(Excerpt provided):
+ + +
[comp.sys.sgi] Ethernet controller differences between 4D/340 and 4D/25

sdempsey@UCSD.EDU (Steve Dempsey) (01/19/91)

				Warning!
People prone to nervous breakdowns when dealing with network problems
		are advised to stop reading this now!
			     -------------

Hardware:
	4D/340VGX with IO2 i/o controller
	4D/25TG

Software:
	all machines at 3.3.1

Situation:
    When I attempt to transmit a file from our 340 to a remote site with
    'ftp' or 'rcp' the transfer is either very slow or terminates with a lost
    connection.  I then disconnect the 340 from the net by unplugging the
    drop line from the 340 I/O panel and plug the drop line into the I/O
    panel of the 4D/25TG, to insure that both machines use the same physical
    net connection.  Now I attempt the same file transfer from the 4D/25TG
    and it goes without a hitch.

What I Know So Far:
    I have monitored our subnet to watch the packets.  What I see is that
    packets from the 340 appear with varying frequency.  The time between
    delayed packets will double from 1 to 2, then 4, 8, 16, 32, and finally
    64 seconds will elapse between packets.  On occasion six consecutive
    packets will be delayed by 64 seconds, at which point the connection is
    summarily dropped.  More frequently the timeout resets back to 1 second
    and then starts doubling again.  When the 4D/25TG is used all of the
    packets are sent within a second or two without any unusual delays.

    The only clue I have from the 340's point of view is that if I run
    'netstat -p tcp' while the transfer is in progress I see these counts
    incrementing:
       6241 retransmit timeouts
	   11 connections dropped by rexmit timeout

    This problem has been reported to the HOTLINE (call # H2774) on 10Jan91
    but no answers yet.  Our FE tried replacing the IO2 board but it had no
    effect.
+ + +
(Work to do):
[1] In the post about the 4D/340 network trouble, what is the longest delay seen between packets sent from the 340?
[2] Continue the post about the 4D/340 network trouble, picking up right after its last sentence.

(Provided data):
+ + +
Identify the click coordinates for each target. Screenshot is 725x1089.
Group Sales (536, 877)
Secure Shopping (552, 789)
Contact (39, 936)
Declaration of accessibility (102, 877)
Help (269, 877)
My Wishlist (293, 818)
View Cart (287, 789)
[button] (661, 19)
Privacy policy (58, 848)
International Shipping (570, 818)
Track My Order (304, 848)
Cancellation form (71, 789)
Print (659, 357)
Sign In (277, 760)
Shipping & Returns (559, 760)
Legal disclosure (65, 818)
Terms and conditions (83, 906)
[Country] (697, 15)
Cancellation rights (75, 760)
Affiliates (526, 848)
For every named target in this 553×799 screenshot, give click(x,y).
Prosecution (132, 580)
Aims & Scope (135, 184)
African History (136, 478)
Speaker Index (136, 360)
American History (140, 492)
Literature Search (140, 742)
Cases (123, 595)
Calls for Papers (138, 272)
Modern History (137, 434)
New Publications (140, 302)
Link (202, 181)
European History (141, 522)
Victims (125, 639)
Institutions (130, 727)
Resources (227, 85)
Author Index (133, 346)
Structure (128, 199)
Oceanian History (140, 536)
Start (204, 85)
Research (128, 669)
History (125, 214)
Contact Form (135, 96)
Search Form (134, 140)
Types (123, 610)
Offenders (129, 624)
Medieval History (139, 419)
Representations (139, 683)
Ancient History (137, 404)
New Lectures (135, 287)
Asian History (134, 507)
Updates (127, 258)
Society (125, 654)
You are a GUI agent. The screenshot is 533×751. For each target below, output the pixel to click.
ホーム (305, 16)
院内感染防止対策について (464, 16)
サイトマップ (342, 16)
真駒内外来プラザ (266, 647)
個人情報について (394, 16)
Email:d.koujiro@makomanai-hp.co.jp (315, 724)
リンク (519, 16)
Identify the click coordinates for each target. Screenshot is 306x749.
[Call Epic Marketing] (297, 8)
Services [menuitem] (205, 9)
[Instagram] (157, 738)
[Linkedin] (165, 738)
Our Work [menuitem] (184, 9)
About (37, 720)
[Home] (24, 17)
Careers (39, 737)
+ + +
(Responses to the exercise):
[1] 64 seconds

[2]
    A 240GTX on the same subnet also experiences these delays, and several
    other PIs also on the same subnet have no problems.

The Big Question:
    What is different about the 240/340 and 25 that would account for this
    behavior? 

---------------------------------------------------------------------------
Steve Dempsey					voice:	  (619) 534-0208
Dept. of Chemistry Computer Facility, 0314	UUCP:	  ucsd!sdempsey
University of Calif. at San Diego		BITNET:	  sdempsey@ucsd
9500 Gilman Drive				INTERNET: sdempsey@ucsd.edu
La Jolla, CA 92093-0314				fax:	  (619) 534-0058

vjs@rhyolite.wpd.sgi.com (Vernon Schryver) (01/19/91)

In article <9101182254.AA12177@chem.chem.ucsd.edu>, sdempsey@UCSD.EDU (Steve Dempsey) writes:
> ....
> The Big Question:
>     What is different about the 240/340 and 25 that would account for this
>     behavior? 

They're very similar designs based on 7990's, as you no doubt noticed if
you examined the chips on the IO2 and the 4D25.

It would pay to check for errors with `netstat -i`, and for the tired old
ethernet complaints on the consoles (e.g. "late collisions" on the machines
in question or on any other IRIS on any ethernet between the ends of the
FTP transfer).  Perhaps there is some kind of grounding or other difference
that makes one of the machines unable to hear the ACK's from the remote
machine.  (E.g. the frame grounding differences among Ethernet 1, 2, and
802.3 cables and transcievers.)  I also seem to recall some differences in
the 802.3/e1/e2 transformers between the IO2 and the 4D25.  It might pay to
switch cables and transcievers.


Vernon Schryver,   vjs@sgi.com

sdempsey@UCSD.EDU (Steve Dempsey) (01/24/91)

Let me try asking a specific question since I'm not getting anywhere
with this problem.  What causes "retransmit timeouts" on a 340 using the IO2
board as reported by 'netstat -p tcp'?:

tcp:
        2241271 packets sent
                1942725 data packets (1701239978 bytes)
                11970 data packets (14359783 bytes) retransmitted
                239995 ack-only packets (227522 delayed)
                278 URG only packets
                943 window probe packets
                41099 window update packets
                4261 control packets
        2017922 packets received
                1393024 acks (for 1701333400 bytes)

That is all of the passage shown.